Profile: Associate Professor Joanne Ngeow: Advancing genomic medicine



By Feng Zengkun, Writer

For LKCMedicine’s Associate Professor Joanne Ngeow, the path to specialising in genomic medicine – the science of using a patient’s genetic information to provide personalised healthcare – began with a love for diagnostic puzzles.

When she was attending medical school at the University of Melbourne in Australia, the case study of British doctor Dr John Snow captured her imagination. In 1854, through keen clinical observation and pattern recognition, he pinpointed a much-frequented street pump as the source of a cholera epidemic in London.

A/Prof Ngeow said, “He demonstrated that such work, coupled with systemic analysis, results in significant impact for population health. That stood out to me as an attractive approach to clinical research.”

She decided to pursue a year of epidemiologic research at Melbourne’s Victorian Infectious Disease Reference Laboratory, and won a scholarship to study the health of newly-arrived refugees and humanitarian entrants from the Horn of Africa to Australia in 2000.

Her research uncovered not only significant health problems among them, including a high prevalence of asymptomatic infections, but many missed opportunities for intervention due to the treating primary care physicians’ lack of familiarity with the issues. 

Her findings formed the basis of the Department of Human Services Australia’s programme for the subsequent medical management of all newly-arrived humanitarian entrants. They also led to clinical guidelines for physicians, and formal vaccination catch-up programmes and vitamin D supplementation strategies for paediatric refugees, among other outcomes.

“It has been gratifying to see my undergraduate thesis work have a long-reaching impact. To me, that is the key strength and attraction of public health research,” said A/Prof Ngeow.

When she completed her medical studies, she returned to Singapore for internal medicine and medical oncology training.

She explained, “I was drawn to oncology for the public health problem that it is, and because of the disease’s complexity. I was also challenged by the far-reaching, devastating effects that cancer has on patients physically and otherwise.”

While her clinical oncology training enabled her to better understand cancer’s development and the patterns of presentation and response in patients through those she treated, it left her with a sense of dissatisfaction.

She shared, “It did not give me an avenue to understand the underlying mechanism of why a patient would present or respond the way he or she did.”

To fill this gap, she chose to go into the sub-speciality of clinical cancer genetics and obtained consecutive fellowships including the National Medical Research Council Research Training Fellowship to train in cancer genomic medicine at the Cleveland Clinic’s Genomic Medicine Institute in Ohio, USA.

“My fellowship is unique in that it combines the ‘bed’ with the ‘bench’,” she said. “During this time, I was exposed to patients with rare cancer syndromes and hereditary cancer, and studied the cancer implications of patients with genetic mutations in the gene PTEN.”

She continued, “These studies are good examples of taking clinical observations into the laboratory. Our results had wide-reaching implications for clinical management strategies aimed at identifying at-risk patients, and sparing not-at-risk patients from unwarranted surveillance. I have been hooked since.”

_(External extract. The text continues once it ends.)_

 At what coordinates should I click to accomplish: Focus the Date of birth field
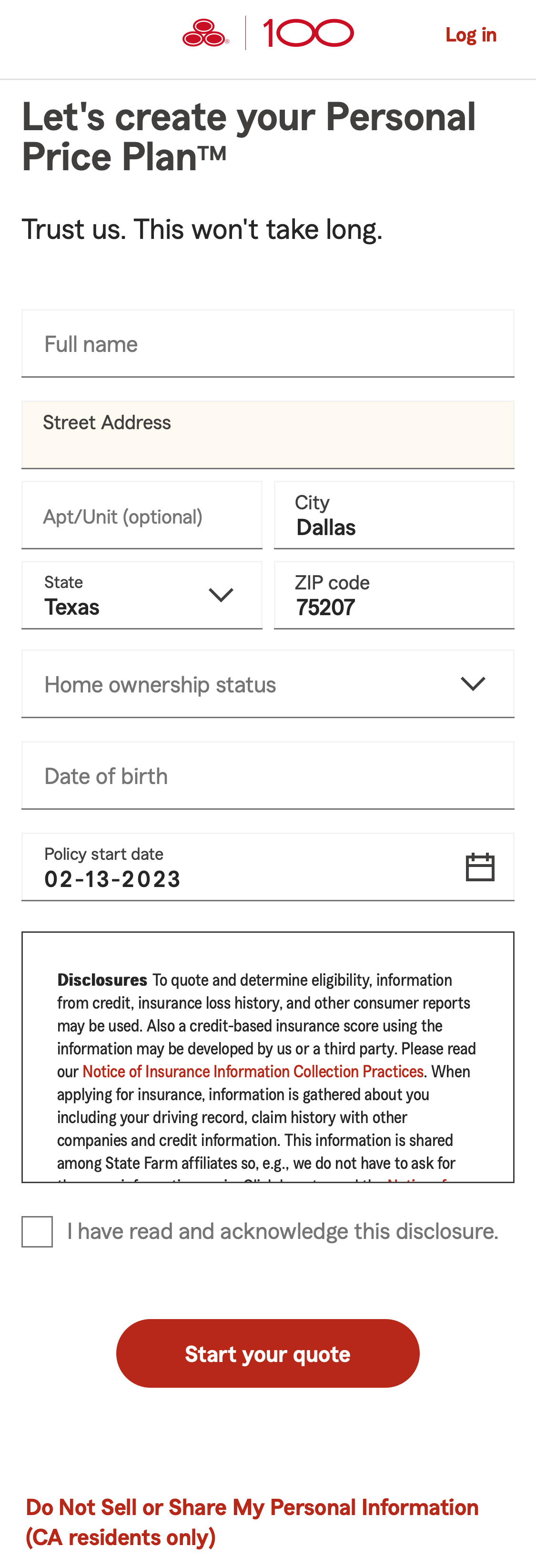268,776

She noted that genetics has flourished in the past decade, largely due to the complete sequencing of the human genome, and has revolutionised how scientists and clinicians think about disease.

“Moreover, novel technologies and methodologies are increasingly being developed to better measure exposures, allowing us to better study gene-environmental interactions,” she added.

“Despite these advances, we are only just unravelling the impact we can have on public health with the aid of genetic information. It is a wonderful field for any clinician keen on research,” she said. 

Looking back on her own career so far, she said that she has been blessed with good mentors and strives to pay it forward. She added, “I started my clinician-scientist journey relatively late, which makes me very aware of all the challenges clinicians face. This has helped me mentor others, and I am very proud of my trainees and students.”

“I am also very grateful for LKCMedicine’s support, vision and scientific environment. It is wonderful to be surrounded by the brilliant scientific minds at LKCMedicine. Even though it is a young school, it has invested in impactful projects such as the Health for Life in Singapore Study, where I am one of the Principal Investigators.”

“This study will help us understand the determinants of chronic diseases – not only the biological but also the lifestyle and social – all of which are critical for an aging population like Singapore.” 

Besides her research at LKCMedicine, A/Prof Ngeow has led the systematic inclusion of cancer genomics into routine oncology care at the National Cancer Centre Singapore. She established the Cancer Genetics Service (CGS), created new career tracks for genetic counsellors, and organises education symposia for students and residents.

The CGS provides genetic counselling to people with a personal or family history of cancer, or both. It also conducts research to identify and characterise gene variants that increase cancer risks, trains healthcare professionals on hereditary cancers and raises awareness about them.

Underlining the importance of genomics, A/Prof Ngeow concluded, “Understanding genomics gives clinicians the tools to understand why something happens, and how to begin to tackle the disease – how to go about preventing and treating it.”